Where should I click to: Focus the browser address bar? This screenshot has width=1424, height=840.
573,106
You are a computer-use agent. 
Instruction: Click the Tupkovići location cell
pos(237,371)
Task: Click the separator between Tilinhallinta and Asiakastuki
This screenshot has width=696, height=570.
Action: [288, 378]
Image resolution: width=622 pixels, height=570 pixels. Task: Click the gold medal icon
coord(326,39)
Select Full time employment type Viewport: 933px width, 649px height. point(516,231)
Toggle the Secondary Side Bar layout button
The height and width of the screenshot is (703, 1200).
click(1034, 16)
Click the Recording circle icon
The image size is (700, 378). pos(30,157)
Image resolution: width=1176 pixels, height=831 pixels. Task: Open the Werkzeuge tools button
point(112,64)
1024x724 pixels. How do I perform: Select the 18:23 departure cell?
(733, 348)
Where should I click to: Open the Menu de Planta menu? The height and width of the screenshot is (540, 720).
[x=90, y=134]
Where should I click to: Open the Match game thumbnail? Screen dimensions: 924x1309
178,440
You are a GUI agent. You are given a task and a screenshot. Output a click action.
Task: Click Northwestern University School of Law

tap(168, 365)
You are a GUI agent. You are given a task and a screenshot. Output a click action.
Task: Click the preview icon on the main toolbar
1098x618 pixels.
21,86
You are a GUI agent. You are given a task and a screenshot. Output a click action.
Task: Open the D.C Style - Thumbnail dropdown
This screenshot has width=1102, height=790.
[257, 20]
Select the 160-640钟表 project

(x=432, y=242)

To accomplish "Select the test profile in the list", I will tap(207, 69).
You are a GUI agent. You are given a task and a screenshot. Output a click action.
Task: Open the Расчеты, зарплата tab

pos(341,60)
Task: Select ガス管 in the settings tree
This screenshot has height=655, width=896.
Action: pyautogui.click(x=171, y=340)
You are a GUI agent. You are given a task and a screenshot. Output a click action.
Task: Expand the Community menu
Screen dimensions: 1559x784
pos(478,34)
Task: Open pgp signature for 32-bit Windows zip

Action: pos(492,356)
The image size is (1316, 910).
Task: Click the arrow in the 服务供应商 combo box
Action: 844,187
___
Task objective: Print the material exactly. Include every line.

Your solution:
Where should I click to: Focus the browser address bar? This screenshot has width=1424, height=840.
573,106
You are a computer-use agent. 
Instruction: Click the Tupkovići location cell
pos(237,371)
Task: Click the separator between Tilinhallinta and Asiakastuki
This screenshot has width=696, height=570.
Action: [288, 378]
Image resolution: width=622 pixels, height=570 pixels. Task: Click the gold medal icon
coord(326,39)
Select Full time employment type Viewport: 933px width, 649px height. point(516,231)
Toggle the Secondary Side Bar layout button
The height and width of the screenshot is (703, 1200).
click(1034, 16)
Click the Recording circle icon
The image size is (700, 378). pos(30,157)
Image resolution: width=1176 pixels, height=831 pixels. Task: Open the Werkzeuge tools button
point(112,64)
1024x724 pixels. How do I perform: Select the 18:23 departure cell?
(733, 348)
Where should I click to: Open the Menu de Planta menu? The height and width of the screenshot is (540, 720).
[x=90, y=134]
Where should I click to: Open the Match game thumbnail? Screen dimensions: 924x1309
178,440
You are a GUI agent. You are given a task and a screenshot. Output a click action.
Task: Click Northwestern University School of Law

tap(168, 365)
You are a GUI agent. You are given a task and a screenshot. Output a click action.
Task: Click the preview icon on the main toolbar
1098x618 pixels.
21,86
You are a GUI agent. You are given a task and a screenshot. Output a click action.
Task: Open the D.C Style - Thumbnail dropdown
This screenshot has width=1102, height=790.
[257, 20]
Select the 160-640钟表 project

(x=432, y=242)

To accomplish "Select the test profile in the list", I will tap(207, 69).
You are a GUI agent. You are given a task and a screenshot. Output a click action.
Task: Open the Расчеты, зарплата tab

pos(341,60)
Task: Select ガス管 in the settings tree
This screenshot has height=655, width=896.
Action: pyautogui.click(x=171, y=340)
You are a GUI agent. You are given a task and a screenshot. Output a click action.
Task: Expand the Community menu
Screen dimensions: 1559x784
pos(478,34)
Task: Open pgp signature for 32-bit Windows zip

Action: pos(492,356)
The image size is (1316, 910).
Task: Click the arrow in the 服务供应商 combo box
Action: 844,187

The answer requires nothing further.